Она ходила в стоптанных туфлях на босу ногу, мятых платьях, рваных брюках. Но по мере приближения срока освобождения (мы с ней вышли из тюрьмы в один день) она стала интересоваться изящным синим костюмом, сшитым для нее в портновской мастерской. Как-то мы вдвоем отправились туда на примерку. Она критически осмотрела мое синее платье, потом разглядела себя в зеркале и по-озорному воскликнула: «Вот здорово! Мы стали совсем не похожи друг на друга!» Она все боялась, что ее не выпустят на свободу, а переведут в другое место заключения и продержат там, пока ей не исполнится двадцать один год, однако ее выпустили. Из тюрьмы она вышла, имея при себе денег ровно один цент.
Среди ткачих нашей мастерской была блондинка лет двадцати пяти, страдавшая острой формой наркомании. Ее мужа, тоже сидевшего в тюрьме, освободили незадолго до нее.
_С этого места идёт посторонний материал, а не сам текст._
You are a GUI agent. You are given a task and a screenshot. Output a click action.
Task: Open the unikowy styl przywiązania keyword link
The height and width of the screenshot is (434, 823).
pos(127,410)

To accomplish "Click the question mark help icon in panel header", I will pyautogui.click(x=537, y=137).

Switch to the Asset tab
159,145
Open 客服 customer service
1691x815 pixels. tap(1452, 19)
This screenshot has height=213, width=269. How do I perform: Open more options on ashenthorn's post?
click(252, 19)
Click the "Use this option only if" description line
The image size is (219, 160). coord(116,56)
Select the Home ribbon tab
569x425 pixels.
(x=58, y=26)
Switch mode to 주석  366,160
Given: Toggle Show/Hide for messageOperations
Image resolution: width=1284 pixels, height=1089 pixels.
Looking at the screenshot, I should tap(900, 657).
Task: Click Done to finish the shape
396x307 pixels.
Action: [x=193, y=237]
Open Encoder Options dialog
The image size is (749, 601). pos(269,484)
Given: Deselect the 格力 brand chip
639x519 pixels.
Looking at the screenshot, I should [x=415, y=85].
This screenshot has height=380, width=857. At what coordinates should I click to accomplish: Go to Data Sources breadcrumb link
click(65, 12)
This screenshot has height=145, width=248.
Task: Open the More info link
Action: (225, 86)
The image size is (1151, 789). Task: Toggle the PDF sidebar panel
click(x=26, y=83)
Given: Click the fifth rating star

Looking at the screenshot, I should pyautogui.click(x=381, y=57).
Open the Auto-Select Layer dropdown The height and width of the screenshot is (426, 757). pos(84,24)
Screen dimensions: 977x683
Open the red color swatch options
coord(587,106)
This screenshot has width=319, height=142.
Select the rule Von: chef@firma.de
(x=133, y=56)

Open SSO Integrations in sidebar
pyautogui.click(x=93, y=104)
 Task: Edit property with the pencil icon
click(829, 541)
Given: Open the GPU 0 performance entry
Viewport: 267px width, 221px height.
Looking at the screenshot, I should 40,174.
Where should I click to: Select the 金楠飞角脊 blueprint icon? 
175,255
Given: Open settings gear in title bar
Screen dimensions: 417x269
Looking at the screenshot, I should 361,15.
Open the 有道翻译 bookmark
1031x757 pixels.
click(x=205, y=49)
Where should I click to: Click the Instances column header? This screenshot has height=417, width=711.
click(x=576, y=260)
С гордостью она показывала всем фотографию красивого улыбающегося брюнета. Он писал, что будет ждать ее, и действительно приехал в Уайт-Салфер-Спрингс. Однако мать умоляла молодую женщину вернуться домой, а не к мужу, напоминая, что жизнь с ним ничего, кроме горя, ей не принесла. Мы тоже убеждали ее поехать к матери. Окончательно растерявшись, она не знала, как поступить, и чувствовала себя ужасно несчастной — слишком живы были воспоминания об отвратительной среде, куда ее втянул муж, о наркотиках, «романтической любви» и «светской жизни». Мы знали ее как неутомимую труженицу, любительницу хороших книг. Теперь она хотела быть твердой и все время повторяла: «Дальше пойду прямой дорогой, хватит с меня тюрьмы».
Перед отъездом она принесла мне букетик цветов и горячо поблагодарила за доброе отношение к ней. Потом она ушла, и больше мы ничего о ней не слышали.